_Document section_
Sunday, November 18, 2012

Gaza: In the line of fire

Maan News Agency

Published today 22:41
Palestinians load their belongings onto a horse cart after an Israeli
airstrike on a house in Gaza City, Nov. 18. (Reuters/Ahmed Jadallah)
GAZA CITY (IRIN) - It was, he said, a horrible twist of fate.

When air strikes began over the Gaza Strip on 14 November, Othman Abdelal made what seemed a wise decision. The Israeli air force was targeting, among other things, government offices belonging to the militant group Hamas. Abdelal and his family live near a police station; he knew they were not safe.

Thinking it would be a short military operation, Abdelal temporarily scattered his family of 12 among the homes of relatives. When the operation dragged on, his wife and three of the children returned to their house this morning to pack some essentials: clothes, food, baby items.

It was only then the bombs fell: three hit the police station, one missed. Within minutes his wife was dead, buried under the rubble of their destroyed home.

_Brief 1_
Do the following statements agree with the Gaza article above? For each, answer yes or no and quote the words of the article that decide it. (a) The air strikes over the Gaza Strip began on 14 November. (b) Abdelal's family had ten members. (c) Four bombs hit the police station.
_Brief 2_
Rewrite the part of the Gaza article that opens with the words "When air strikes" and closes with "food, baby items.", putting "friends" in place of "relatives".
_Brief 3_
In the Gaza article, what did Abdelal's wife and three of the children return to their house to pack?

_Information shown_
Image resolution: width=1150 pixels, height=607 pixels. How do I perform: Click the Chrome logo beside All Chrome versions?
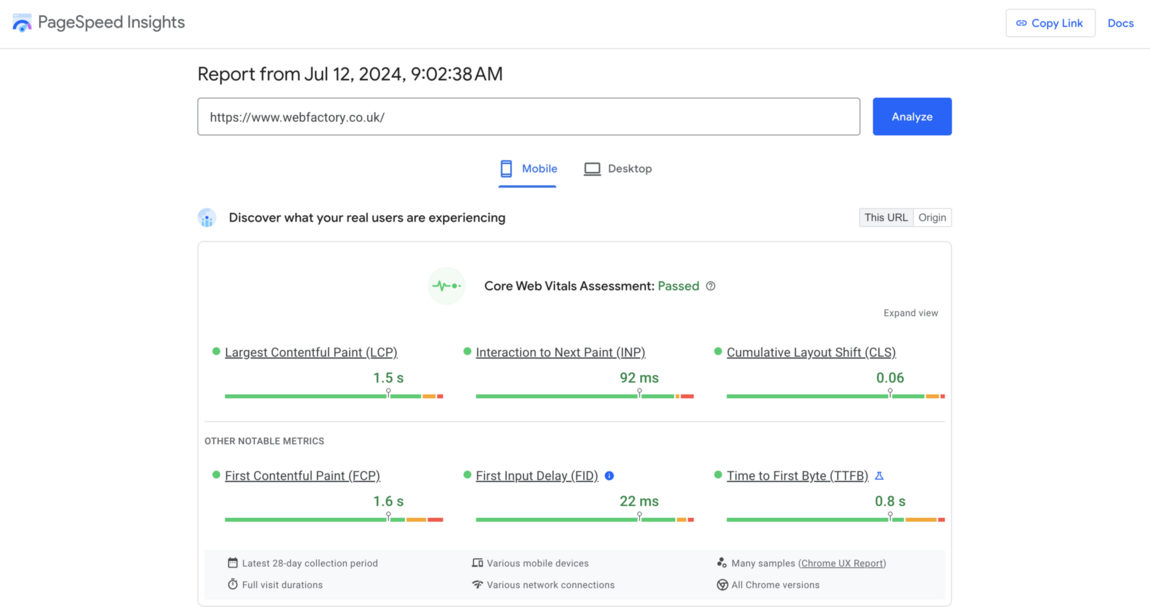[x=722, y=585]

_Exercise result 1_
(a) Yes: "When air strikes began over the Gaza Strip on 14 November"
(b) No: "his family of 12"
(c) No: "three hit the police station, one missed"

_Exercise result 2_
When air strikes began over the Gaza Strip on 14 November, Othman Abdelal made what seemed a wise decision. The Israeli air force was targeting, among other things, government offices belonging to the militant group Hamas. Abdelal and his family live near a police station; he knew they were not safe.

Thinking it would be a short military operation, Abdelal temporarily scattered his family of 12 among the homes of friends. When the operation dragged on, his wife and three of the children returned to their house this morning to pack some essentials: clothes, food, baby items.

_Exercise result 3_
Some essentials: clothes, food, and baby items.